Dear Ron Paul Supporters Who Are Flooding My Inbox Today:
The best way to lose any credibility in pitching a story—or in your case, more coverage of your preferred candidate—is to suggest conspiratorially that your story is being censored, “blacked out” (whatever that means), or intentionally ignored by the media at large because you are not seeing the coverage you want. I don’t know who told you this was a good idea. You’re telling me that I’m not doing my job while telegraphing the fact that you don’t have a clue what that job is. (Hint: it’s not to promote losing candidates on the basis that they wouldn’t be losing if we were writing about them.)
If your candidate is being under-covered—and I’d wager that he’s isn’t—it’s because every objective indicator suggests that at this point in the race he doesn’t have an ice cube’s chance in hell at winning the Republican nomination. He’s getting less coverage right now for the same reason that Tim Pawlenty, Michelle Bachmann and all of the other candidates who seemed like possibilities at the beginning of the race are also getting less coverage. If your candidate manages to make an out-of-nowhere comeback, you’ll see more coverage.
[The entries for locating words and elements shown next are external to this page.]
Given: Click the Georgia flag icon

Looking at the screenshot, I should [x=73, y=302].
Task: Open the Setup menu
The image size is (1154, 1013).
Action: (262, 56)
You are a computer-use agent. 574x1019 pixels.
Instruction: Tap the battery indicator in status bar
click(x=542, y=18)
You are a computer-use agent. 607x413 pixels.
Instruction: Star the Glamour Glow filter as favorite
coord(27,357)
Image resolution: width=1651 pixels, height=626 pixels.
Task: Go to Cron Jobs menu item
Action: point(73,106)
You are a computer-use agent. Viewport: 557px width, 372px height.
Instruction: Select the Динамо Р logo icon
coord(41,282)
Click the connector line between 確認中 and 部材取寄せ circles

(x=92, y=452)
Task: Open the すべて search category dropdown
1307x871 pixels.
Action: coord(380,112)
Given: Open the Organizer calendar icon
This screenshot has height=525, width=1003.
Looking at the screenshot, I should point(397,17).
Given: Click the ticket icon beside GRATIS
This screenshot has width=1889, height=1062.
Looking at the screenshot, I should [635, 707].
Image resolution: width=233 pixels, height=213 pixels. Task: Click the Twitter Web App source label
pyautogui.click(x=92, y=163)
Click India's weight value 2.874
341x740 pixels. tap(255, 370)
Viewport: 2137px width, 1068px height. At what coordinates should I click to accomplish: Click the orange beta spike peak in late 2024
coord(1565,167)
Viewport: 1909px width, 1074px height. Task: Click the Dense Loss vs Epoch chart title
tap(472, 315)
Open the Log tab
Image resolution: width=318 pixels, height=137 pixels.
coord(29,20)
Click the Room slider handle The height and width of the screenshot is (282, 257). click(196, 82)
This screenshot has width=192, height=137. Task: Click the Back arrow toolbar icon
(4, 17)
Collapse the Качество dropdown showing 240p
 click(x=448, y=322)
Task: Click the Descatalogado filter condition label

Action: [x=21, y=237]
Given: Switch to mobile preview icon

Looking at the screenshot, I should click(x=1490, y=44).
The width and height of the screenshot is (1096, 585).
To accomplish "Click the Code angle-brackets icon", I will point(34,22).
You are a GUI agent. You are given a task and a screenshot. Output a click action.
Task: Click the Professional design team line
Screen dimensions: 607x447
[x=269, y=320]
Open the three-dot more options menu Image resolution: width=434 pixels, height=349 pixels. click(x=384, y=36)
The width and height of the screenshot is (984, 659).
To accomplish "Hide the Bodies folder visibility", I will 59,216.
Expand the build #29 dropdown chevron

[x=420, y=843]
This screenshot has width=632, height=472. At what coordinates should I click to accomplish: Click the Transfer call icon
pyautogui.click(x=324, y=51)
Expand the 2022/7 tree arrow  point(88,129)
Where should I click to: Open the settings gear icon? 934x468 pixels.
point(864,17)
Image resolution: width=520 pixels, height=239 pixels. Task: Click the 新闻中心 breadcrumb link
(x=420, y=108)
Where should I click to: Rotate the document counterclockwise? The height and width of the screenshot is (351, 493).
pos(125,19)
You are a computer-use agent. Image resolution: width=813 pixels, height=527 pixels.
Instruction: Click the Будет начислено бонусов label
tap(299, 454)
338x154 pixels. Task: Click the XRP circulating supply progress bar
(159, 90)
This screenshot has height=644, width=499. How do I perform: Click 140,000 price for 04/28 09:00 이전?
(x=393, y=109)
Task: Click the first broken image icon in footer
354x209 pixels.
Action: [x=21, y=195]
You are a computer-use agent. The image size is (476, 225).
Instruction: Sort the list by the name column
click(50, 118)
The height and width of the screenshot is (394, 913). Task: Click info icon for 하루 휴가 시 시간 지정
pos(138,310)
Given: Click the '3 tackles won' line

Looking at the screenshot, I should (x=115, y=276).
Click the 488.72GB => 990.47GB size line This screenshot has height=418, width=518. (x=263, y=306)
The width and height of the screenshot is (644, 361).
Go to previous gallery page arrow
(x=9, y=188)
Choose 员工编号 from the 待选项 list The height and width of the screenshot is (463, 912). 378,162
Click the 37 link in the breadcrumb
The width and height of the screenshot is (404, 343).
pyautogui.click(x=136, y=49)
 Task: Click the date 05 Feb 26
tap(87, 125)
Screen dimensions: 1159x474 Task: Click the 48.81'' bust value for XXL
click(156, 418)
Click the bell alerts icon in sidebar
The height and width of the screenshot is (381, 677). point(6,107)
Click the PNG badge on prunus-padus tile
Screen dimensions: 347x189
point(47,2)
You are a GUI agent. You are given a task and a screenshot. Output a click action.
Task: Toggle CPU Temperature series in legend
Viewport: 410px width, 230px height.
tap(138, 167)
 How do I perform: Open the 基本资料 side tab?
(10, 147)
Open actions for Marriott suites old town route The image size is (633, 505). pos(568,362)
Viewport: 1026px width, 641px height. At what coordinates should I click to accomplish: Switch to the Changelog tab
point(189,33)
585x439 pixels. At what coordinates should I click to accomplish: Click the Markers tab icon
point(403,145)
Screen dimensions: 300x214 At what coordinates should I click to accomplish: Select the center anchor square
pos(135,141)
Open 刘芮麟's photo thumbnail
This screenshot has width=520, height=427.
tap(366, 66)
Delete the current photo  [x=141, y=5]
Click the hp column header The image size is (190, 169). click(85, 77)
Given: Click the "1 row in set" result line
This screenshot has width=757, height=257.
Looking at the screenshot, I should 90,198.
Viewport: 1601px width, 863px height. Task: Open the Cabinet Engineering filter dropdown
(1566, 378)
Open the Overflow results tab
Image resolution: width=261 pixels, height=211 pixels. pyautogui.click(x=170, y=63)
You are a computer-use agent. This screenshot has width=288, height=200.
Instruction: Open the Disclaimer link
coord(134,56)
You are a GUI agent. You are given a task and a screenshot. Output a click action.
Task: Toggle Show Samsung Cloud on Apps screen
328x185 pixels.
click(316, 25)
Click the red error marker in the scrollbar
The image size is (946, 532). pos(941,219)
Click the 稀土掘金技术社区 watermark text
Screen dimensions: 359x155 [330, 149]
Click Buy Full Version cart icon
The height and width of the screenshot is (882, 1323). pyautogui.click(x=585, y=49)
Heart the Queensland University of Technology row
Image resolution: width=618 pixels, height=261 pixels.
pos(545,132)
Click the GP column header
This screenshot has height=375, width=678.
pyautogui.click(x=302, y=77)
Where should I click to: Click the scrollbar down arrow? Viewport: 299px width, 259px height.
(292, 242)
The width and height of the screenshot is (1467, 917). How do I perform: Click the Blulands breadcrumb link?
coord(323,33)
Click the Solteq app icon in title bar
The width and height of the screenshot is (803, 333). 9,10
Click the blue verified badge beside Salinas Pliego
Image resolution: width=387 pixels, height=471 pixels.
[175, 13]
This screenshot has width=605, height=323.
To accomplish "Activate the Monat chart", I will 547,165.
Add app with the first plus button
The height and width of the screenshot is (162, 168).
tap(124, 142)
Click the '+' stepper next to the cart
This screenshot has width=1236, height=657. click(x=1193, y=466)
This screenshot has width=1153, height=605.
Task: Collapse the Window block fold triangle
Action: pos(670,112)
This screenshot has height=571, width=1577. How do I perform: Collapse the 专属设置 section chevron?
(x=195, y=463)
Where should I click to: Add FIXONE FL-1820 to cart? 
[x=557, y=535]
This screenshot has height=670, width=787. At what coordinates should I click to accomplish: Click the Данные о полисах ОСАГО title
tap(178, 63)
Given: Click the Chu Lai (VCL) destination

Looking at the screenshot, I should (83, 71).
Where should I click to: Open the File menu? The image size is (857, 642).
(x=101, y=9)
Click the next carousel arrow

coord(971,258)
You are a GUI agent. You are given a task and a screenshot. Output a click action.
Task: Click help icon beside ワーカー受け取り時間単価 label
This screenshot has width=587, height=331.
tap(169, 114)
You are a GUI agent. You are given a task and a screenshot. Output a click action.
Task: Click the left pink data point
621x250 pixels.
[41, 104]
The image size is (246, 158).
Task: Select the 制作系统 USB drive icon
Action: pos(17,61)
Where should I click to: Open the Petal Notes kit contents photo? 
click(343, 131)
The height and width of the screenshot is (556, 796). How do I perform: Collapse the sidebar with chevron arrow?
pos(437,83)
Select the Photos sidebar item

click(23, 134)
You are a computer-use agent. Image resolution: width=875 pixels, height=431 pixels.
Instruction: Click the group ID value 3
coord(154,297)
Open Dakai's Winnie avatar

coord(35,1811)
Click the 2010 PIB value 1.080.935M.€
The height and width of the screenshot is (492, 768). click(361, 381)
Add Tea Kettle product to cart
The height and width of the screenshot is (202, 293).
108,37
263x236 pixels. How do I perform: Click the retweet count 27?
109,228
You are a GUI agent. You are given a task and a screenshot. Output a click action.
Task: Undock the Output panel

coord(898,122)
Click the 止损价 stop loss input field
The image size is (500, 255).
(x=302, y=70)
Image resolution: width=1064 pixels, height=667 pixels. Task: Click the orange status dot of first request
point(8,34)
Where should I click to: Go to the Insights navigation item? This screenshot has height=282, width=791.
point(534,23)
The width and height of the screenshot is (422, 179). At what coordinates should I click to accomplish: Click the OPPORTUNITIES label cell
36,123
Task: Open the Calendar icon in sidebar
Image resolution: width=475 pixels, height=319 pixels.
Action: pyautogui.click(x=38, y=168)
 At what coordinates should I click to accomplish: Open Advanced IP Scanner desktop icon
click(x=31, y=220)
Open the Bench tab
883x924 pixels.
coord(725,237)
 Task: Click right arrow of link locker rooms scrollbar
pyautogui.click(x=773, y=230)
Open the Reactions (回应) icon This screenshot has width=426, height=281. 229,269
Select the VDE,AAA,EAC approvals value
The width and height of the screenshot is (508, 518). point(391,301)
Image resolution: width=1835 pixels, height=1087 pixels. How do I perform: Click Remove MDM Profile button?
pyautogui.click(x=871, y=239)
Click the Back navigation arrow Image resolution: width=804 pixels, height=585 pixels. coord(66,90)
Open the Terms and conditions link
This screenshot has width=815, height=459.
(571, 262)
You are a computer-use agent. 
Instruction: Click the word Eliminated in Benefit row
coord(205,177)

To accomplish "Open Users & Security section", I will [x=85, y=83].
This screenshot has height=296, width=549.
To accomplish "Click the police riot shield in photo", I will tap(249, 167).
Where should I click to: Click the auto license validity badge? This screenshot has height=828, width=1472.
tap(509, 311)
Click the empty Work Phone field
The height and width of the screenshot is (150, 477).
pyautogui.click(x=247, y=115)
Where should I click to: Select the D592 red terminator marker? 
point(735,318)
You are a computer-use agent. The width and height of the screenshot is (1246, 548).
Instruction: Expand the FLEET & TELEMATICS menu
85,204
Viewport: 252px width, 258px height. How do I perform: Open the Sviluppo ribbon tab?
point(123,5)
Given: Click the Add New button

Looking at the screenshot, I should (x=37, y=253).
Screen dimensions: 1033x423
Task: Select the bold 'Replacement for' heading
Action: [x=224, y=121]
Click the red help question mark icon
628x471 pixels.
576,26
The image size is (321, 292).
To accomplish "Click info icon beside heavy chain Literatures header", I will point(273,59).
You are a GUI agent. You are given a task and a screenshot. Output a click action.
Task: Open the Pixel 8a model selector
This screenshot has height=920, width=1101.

And for those of you who have pointed out that more media coverage would facilitate more awareness of Ron Paul, that’s true, but facilitating awareness of your extremely-unlikely prospective nominee is not the job of any news organization. You completely misunderstand the objectives of journalism. Making Ron Paul more visible is the job of Mr. Paul’s fundraisers, campaign managers and marketing people. If you think he’s not getting enough visibility, complain to them, not me.